▸ **Given exercise**:
Please render the data lines starting at the one containing "Viewport: 1568px width, 784px" and ending at the one containing "tap(66, 67)" as a Markdown table with the columns Row and Entry, skipping any blank lines.

Data for locating words and elements:
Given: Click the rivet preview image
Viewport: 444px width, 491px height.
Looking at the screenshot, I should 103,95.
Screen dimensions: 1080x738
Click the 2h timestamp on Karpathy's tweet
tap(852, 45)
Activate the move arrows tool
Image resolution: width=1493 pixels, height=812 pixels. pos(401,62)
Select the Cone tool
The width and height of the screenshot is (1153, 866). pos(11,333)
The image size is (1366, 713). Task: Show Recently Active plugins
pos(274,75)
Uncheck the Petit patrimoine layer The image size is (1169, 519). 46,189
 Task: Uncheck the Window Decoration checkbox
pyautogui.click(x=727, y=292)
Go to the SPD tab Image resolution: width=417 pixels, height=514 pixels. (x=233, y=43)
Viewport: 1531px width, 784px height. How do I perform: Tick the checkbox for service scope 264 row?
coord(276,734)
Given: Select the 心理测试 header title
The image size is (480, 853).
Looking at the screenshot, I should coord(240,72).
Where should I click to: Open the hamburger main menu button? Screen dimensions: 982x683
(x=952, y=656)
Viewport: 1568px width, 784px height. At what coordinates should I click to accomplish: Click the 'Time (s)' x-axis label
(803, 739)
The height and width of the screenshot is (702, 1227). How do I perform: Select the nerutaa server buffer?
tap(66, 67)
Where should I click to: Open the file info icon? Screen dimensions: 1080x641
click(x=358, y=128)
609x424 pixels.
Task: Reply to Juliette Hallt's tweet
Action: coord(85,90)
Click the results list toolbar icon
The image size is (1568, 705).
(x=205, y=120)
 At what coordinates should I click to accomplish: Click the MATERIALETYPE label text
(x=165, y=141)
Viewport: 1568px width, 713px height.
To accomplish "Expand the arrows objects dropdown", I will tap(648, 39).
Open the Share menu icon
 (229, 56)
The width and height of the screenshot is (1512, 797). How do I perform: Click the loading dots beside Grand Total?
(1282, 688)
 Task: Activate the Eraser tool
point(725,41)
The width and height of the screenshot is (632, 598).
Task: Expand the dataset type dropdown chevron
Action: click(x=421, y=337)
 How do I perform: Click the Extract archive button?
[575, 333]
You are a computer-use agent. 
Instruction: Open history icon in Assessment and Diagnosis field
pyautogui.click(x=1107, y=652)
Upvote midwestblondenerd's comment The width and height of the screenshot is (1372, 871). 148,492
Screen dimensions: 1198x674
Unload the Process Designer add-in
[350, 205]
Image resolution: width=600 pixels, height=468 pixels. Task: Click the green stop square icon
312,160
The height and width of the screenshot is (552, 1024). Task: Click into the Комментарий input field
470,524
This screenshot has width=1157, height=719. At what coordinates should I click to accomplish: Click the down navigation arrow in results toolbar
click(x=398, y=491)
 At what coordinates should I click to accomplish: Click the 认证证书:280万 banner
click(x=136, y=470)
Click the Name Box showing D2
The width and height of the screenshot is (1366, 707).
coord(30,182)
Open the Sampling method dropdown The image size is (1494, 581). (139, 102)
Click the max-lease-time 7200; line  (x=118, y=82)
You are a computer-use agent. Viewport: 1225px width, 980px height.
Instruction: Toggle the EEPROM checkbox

▸ **Output for this task**:
| Row | Entry |
|---|---|
| 1 | Viewport: 1568px width, 784px height. At what coordinates should I click to accomplish: Click the 'Time (s)' x-axis label |
| 2 | (803, 739) |
| 3 | The height and width of the screenshot is (702, 1227). How do I perform: Select the nerutaa server buffer? |
| 4 | tap(66, 67) |